After a whirlwind weekend in Oklahoma for my sister-in-law’s wedding – the last of the siblings to marry – we have been slowed in the return to everyday life by frequent reminiscing about the weekend and about our own wedding. At both, we danced and laughed and ate and drank and enjoyed the party, which lasted all weekend long. This wedding was a reminder of how much we’ve grown up: at my wedding, this sister-in-law was the age of my oldest child. During the couples’ dance when the DJs call out the amount of time people have been married, we were one of the last 5 couples dancing. (OK, this was a small, young crowd.) We were the first of the siblings to get married, so at ours, like at this last wedding, everyone seemed to have a good time without sweating about details.
Blessedly, I didn’t have too many preconceptions about what our life would look like when we got married. A college professor, an emissary of Heaven perhaps, had assigned
Familiaris Consortio around the time my dear
esposo and I began dating, so my expectations of what marriage should be were elevated. I jumped into marriage without planning where we would live (the Navy would take care of that), how many children we would have (although I think I thought conceiving them would take longer), or caring how we’d earn our daily bread (again, the Navy); I had been inspired by the idea that self-gift was more important than any of these practicalities.
Numerous people told us that marriage was going to be work, that we shouldn’t go to bed angry, and that we’d have to learn to be good at saying sorry. For more than our fair share of years, we honeymooned, wondering what these people were talking about. Marriage was easy! Having babies was a little bit of work, but the marriage part seemed effortless. We owe a great debt of thanks to JPII for these happy years.
But of course, honeymoons don’t last forever, and eventually we had to roll up our sleeves and get to work. I remember reading somewhere during our marriage prep training that the 7 year point is a tough one for a lot of couples, and maybe it was around then that we started to hear about friends’ and family members’ divorces. Is it because people get tired of self-giving? Our biggest arguments haven’t been about large problems but over petty irritations. Does the heart begin to contract as we age? All those passions of youth fade among the dirty diapers and long hours. Maybe it gets harder to make sacrifices because more people are asking you to make them.
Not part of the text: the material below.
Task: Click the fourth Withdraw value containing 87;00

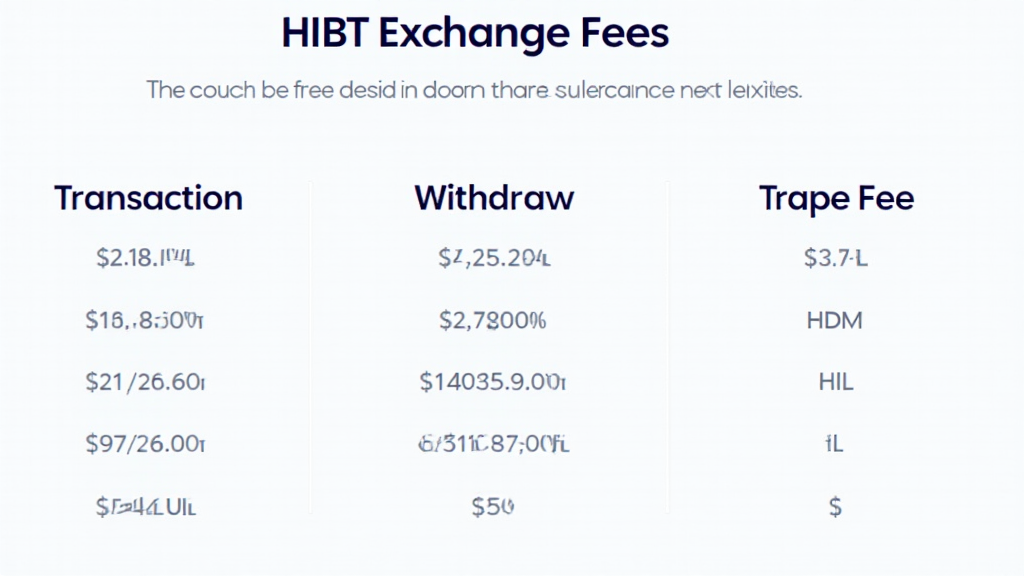Action: click(x=494, y=444)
When I initially read JPII on marriage, I thought that what would carry our conjoined souls up to God was that euphoric wedding day love, which overflows onto everyone around and transcends all the muck of life to transform it into a mirror of that love. But as these working years stretch, I wonder if it is not also the humbling of self, the slow, chiseling away of selfishness, which, if we dwelled on it too much, could leave nothing but dust. Yet if we keep trying to give, eventually what is left beneath that crust of self will be raised up. Like the widow of the parable, if we keep giving when we have nothing, our sacrifice will be appreciated all the more than if we give of our excess.
In the car I read Eudora Welty’s short story “Circe” about Odysseus’ visit to the daughter of the sun from her perspective. Circe wants to keep Odysseus, alone, with her forever. She intuits that their lives are similarly grounded on passion, and she keeps him in her spell for a year. But then one morning she sees him in a circle of his men, preparing to depart. She begins to understand the mystery of fickle, mortal love. Odysseus will turn his back on a life of pleasure for the sake of his men – and perhaps Penelope? (my own romantic interpretation) Whereas Circe’s passion consumes, Odysseus’ is directed toward the good of his men.
My memory isn't serving me well but I think that Plato says something like this: Where passion turns lovers' eyes so they can only see each other, true friends learn to look out with the same eyes at others.